Aug 19

Techbridge Girls helps bolster STEM interest among Colorado students

For over 20 years, Techbridge Girls has worked tirelessly to engage girls in STEM and bolster their interest through hands-on education experiences like the organization’s yearly stem booster packs, which seven Colorado-area programs recently took part in.

“We received science-based projects for our students to learn different science-based elements based,” Sarah Weimer, Meadows Park Community Center Youth Programs Director, said. “Many of our students were very excited about the projects.”

The booster packs equip educators like Weimer with a curriculum that includes pre-kitted materials for hands-on, experiential activities that teach broad STEM content. The students at Meadows Park Community, which is in Colorado Springs, CO., participated in projects like showcasing the concept of surface tension by making bubble wands using washers and string.

“For many of our students this was their first experience with STEM outside of a classroom,” Weimer said. “It was a great way for us to show them that science can be fun and engaging.”
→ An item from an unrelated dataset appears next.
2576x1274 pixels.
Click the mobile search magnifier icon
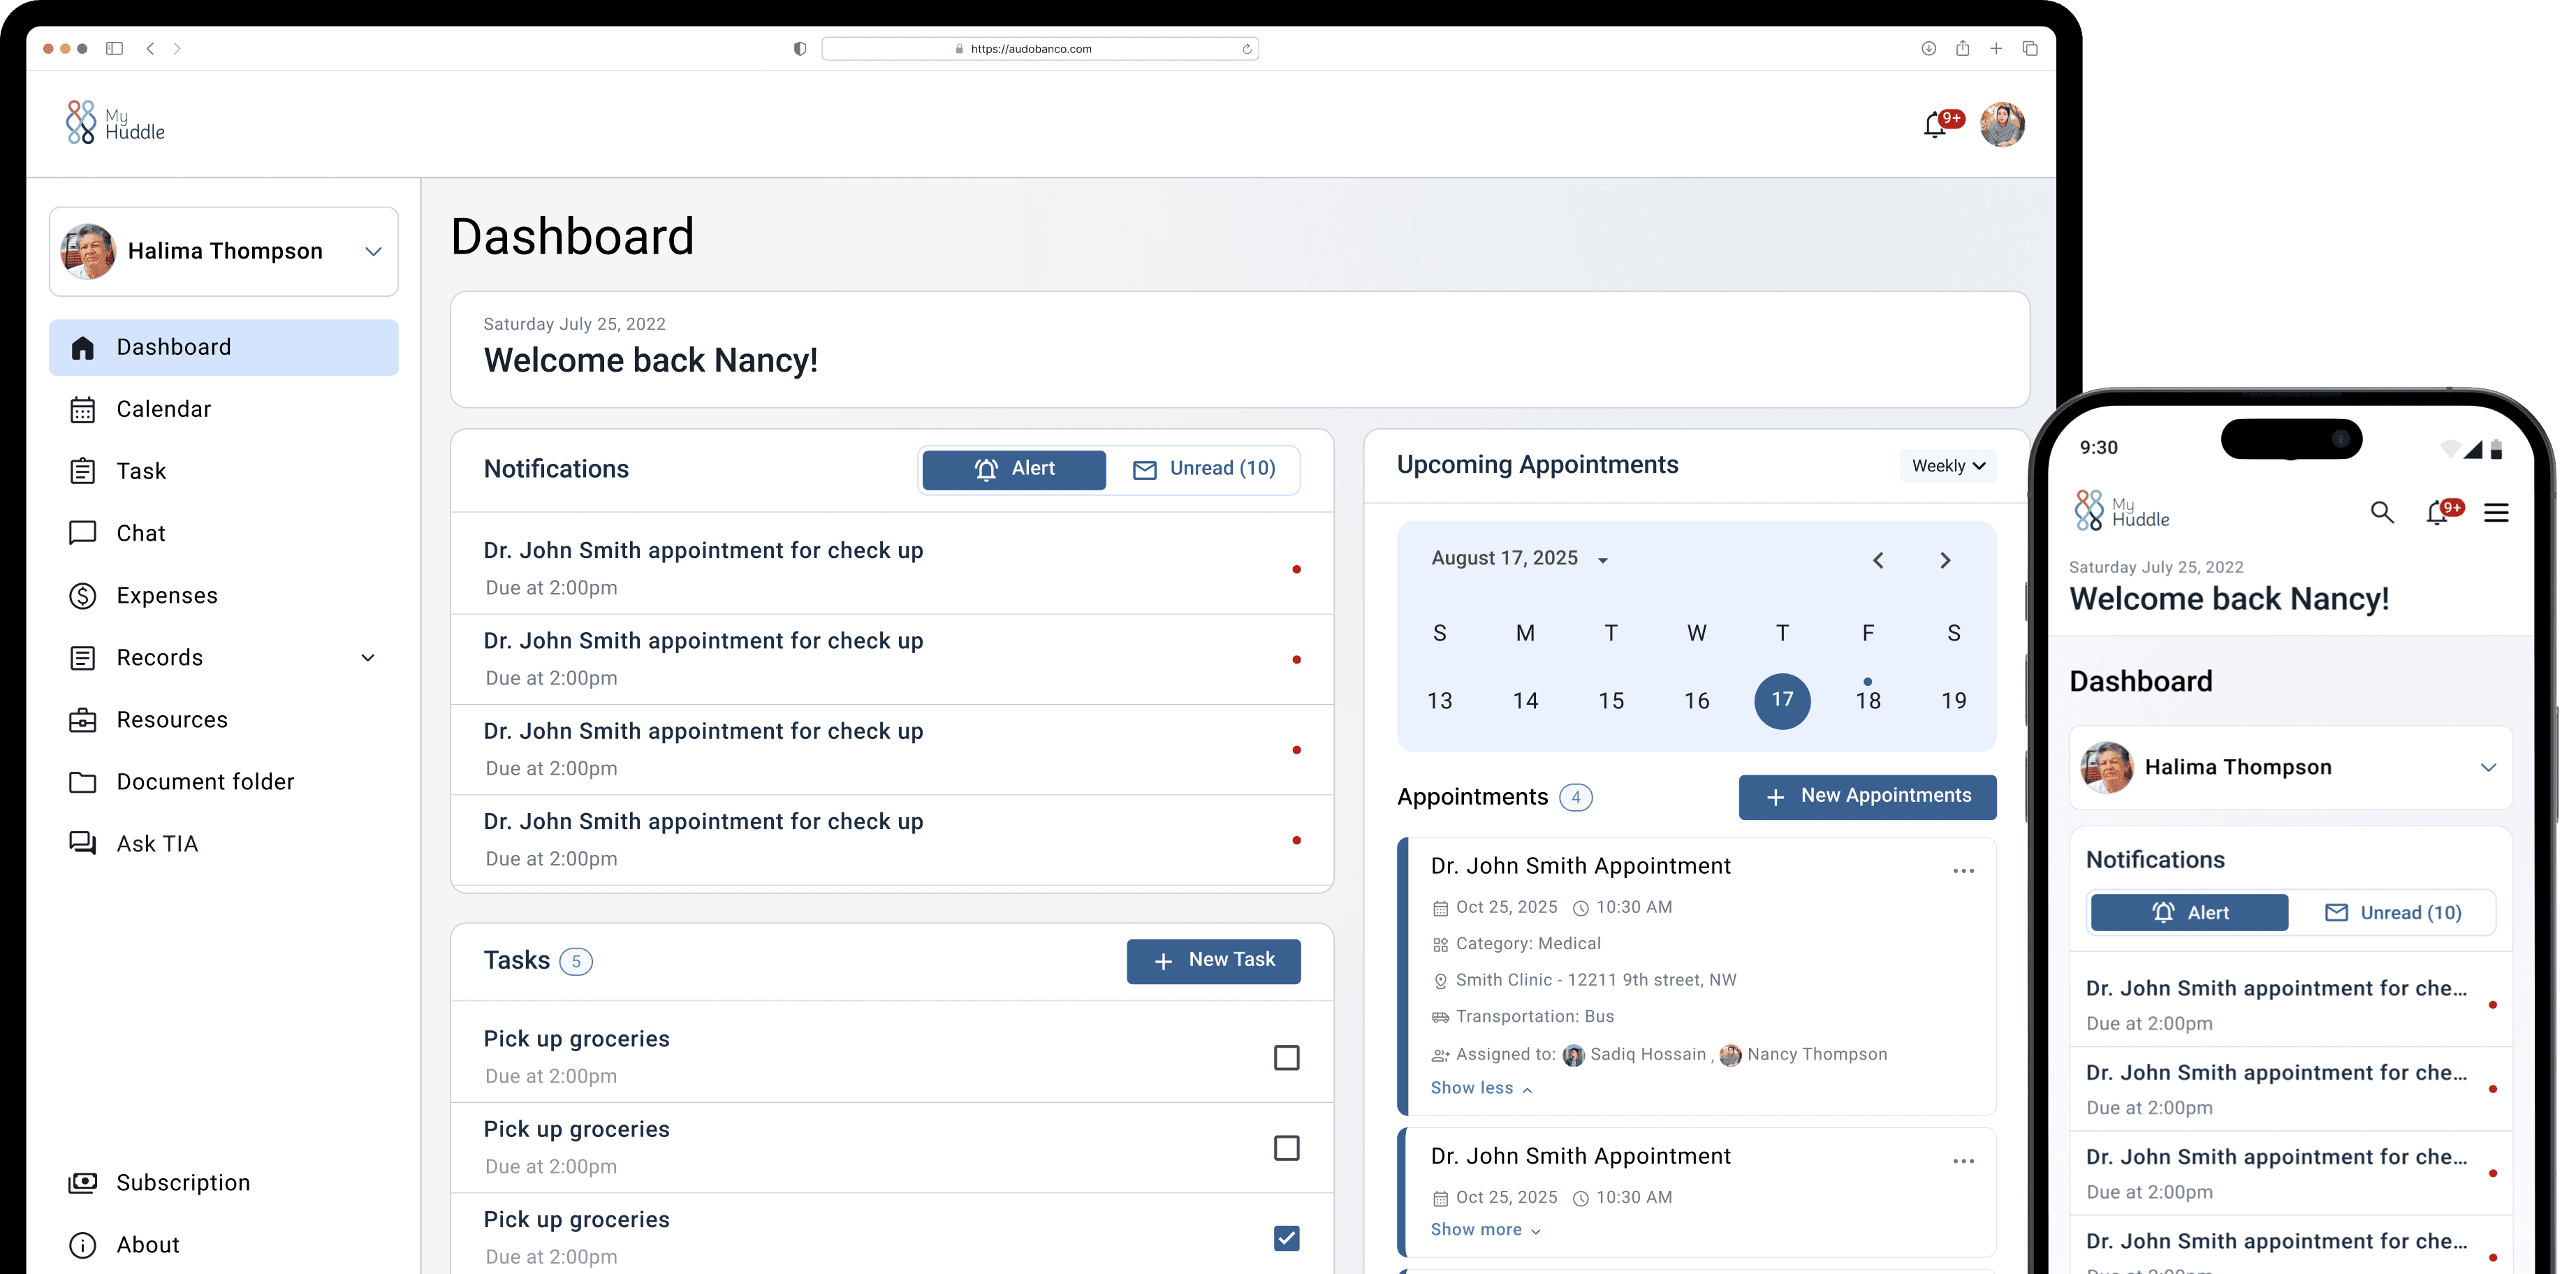pos(2382,513)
STEM engagement is a goal for Techbridge Girls and their booster pack partners STEM Next. Over the years the organizations have updated their mission to also include “gender-expansive youth, with an emphasis on engaging BIPOC (Black, Indigenous, and people of color) girls from under-resourced communities” – an important aspect for Weimer.
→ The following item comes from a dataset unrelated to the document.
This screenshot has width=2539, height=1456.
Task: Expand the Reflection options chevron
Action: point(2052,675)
“I think this is a great opportunity to introduce girls to STEM, but I appreciated that Techbridge Girls also included that the booster packs are also for kids who aren’t necessarily on the binary,” she said. “It is pretty awesome for the young population to understand that and to have access to science projects that they can learn about.”
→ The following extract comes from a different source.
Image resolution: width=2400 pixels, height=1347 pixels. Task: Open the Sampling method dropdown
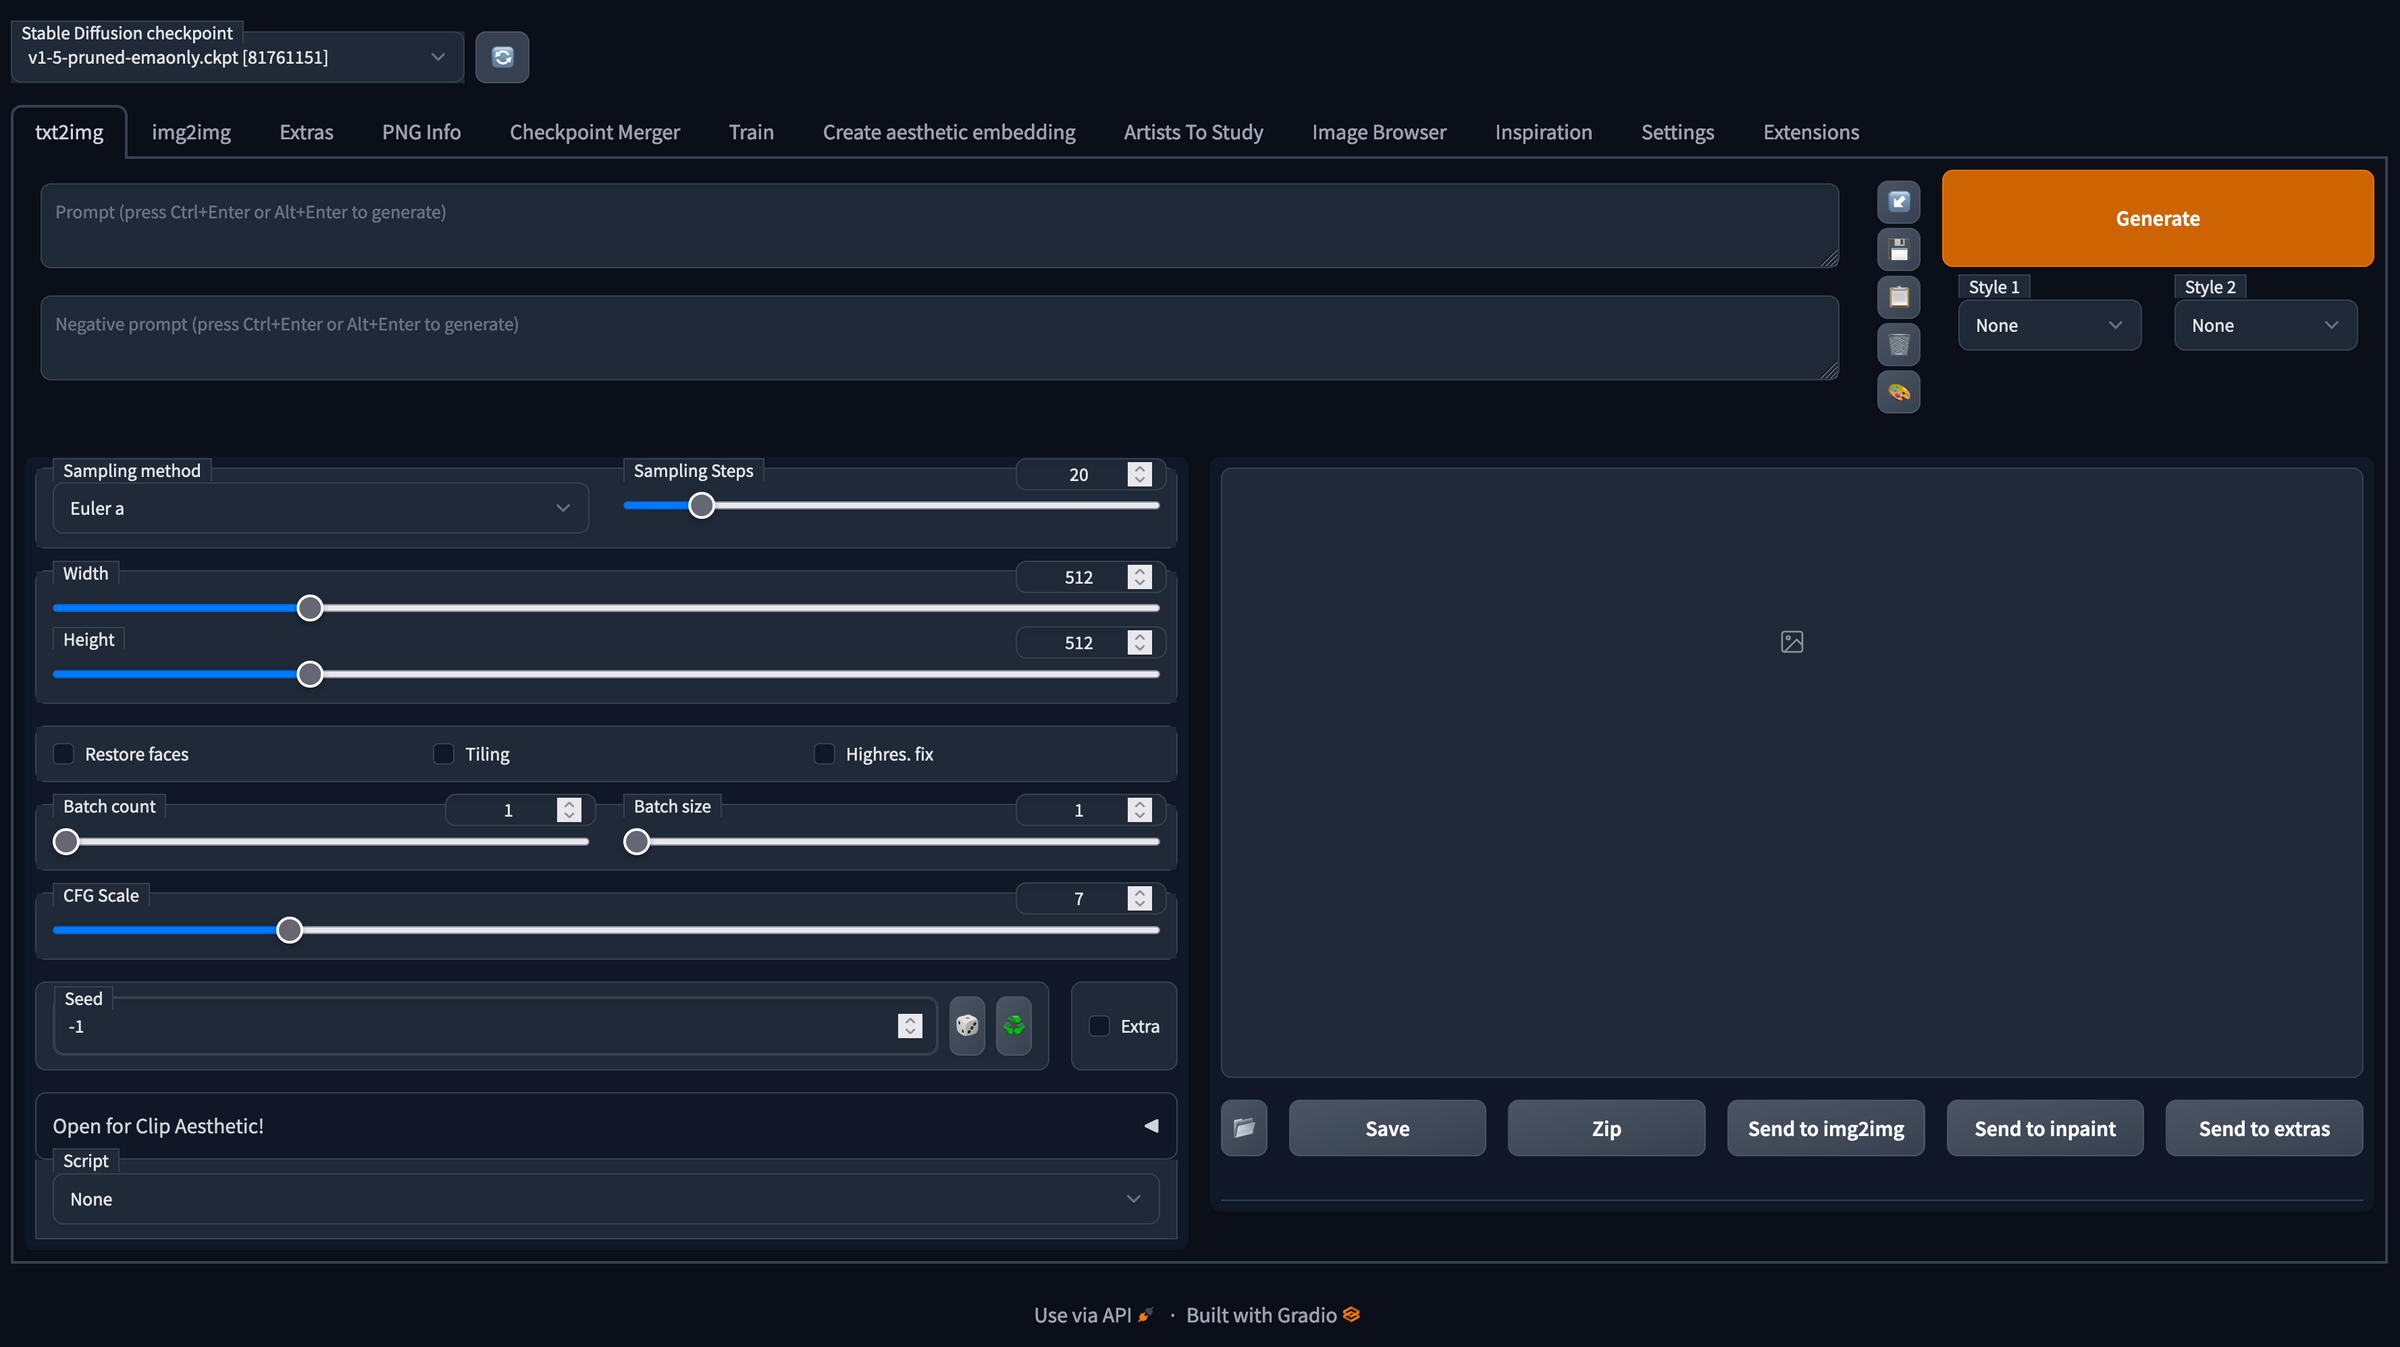click(320, 508)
By exposing BIPOC girls and gender-expansive students to STEM education, Techbridge Girls hopes to bolster their future numbers in the STEM workforce and economy. And, West Grand Elementary School fifth-grade teacher Courtney Frazier, who led students through the booster pack projects at the Colorado Aerolab Afterschool Program, helped students see how many career paths can include STEM elements.

“One thing I added to the lessons was having my students research STEM-based fields that they could do in the future,” she said. “Some students were so surprised that fields they were interested in, including cosmetology, had anything to do with STEM.”

The booster packs don’t just build excitement around STEM for students, but teachers like Frazier were also able to get in on the excitement.

“It was easy to follow and very student-led. It was challenging for the students, but they worked hard to overcome those challenges.

“And even though it was very individualized, it was exciting to watch the students come together, follow the scientific process, and bounce ideas off one another to solve whatever problem they were working on,” she said. “Overall, it was an amazing experience.”